#### Work item
Below are records that contain pictures; transcribe the text exactly and omit the pictures.

#### Data for analysis
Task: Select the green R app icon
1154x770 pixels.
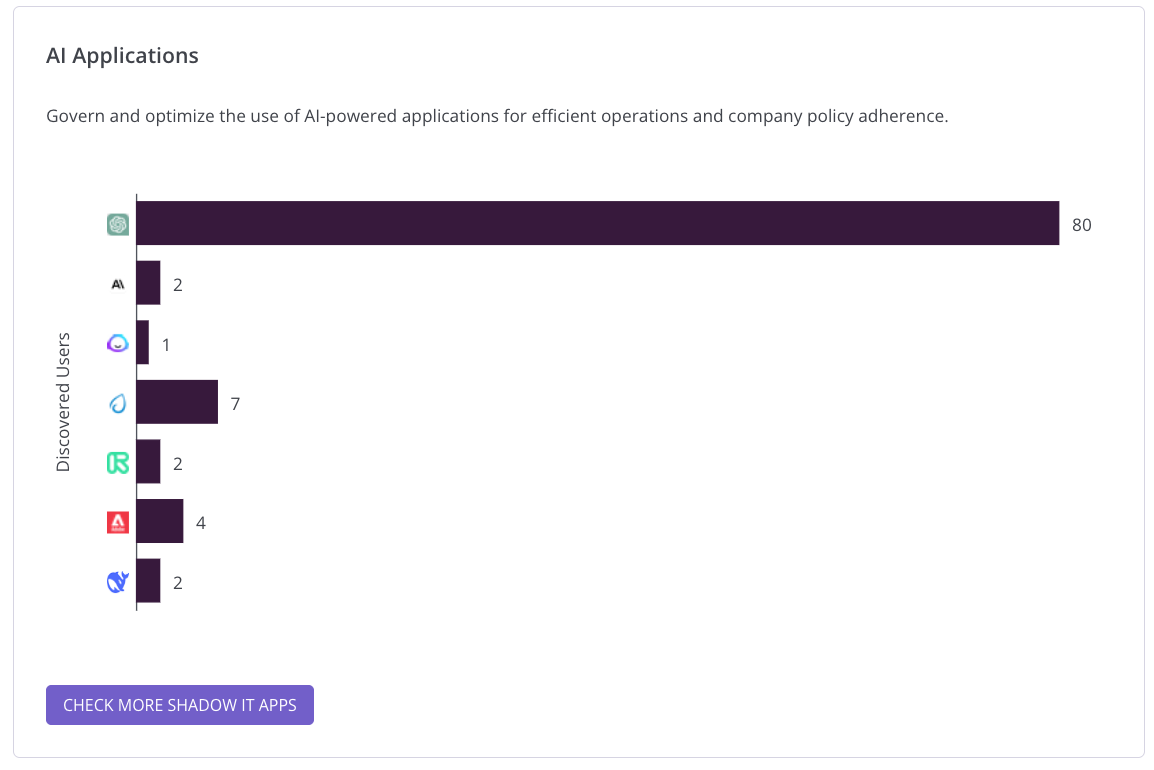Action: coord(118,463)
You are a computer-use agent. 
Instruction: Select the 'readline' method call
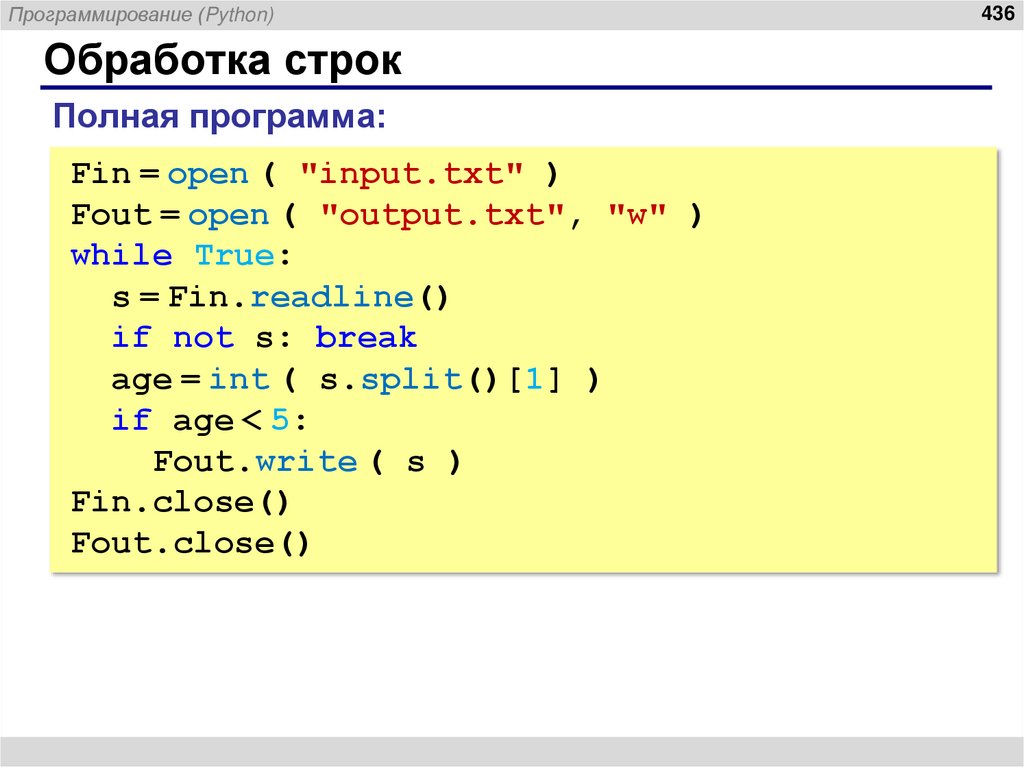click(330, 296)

#### Result
Task: Select the green R app icon
1154x770 pixels.
Action: coord(118,463)
You are a computer-use agent. 
Instruction: Select the 'readline' method call
click(330, 296)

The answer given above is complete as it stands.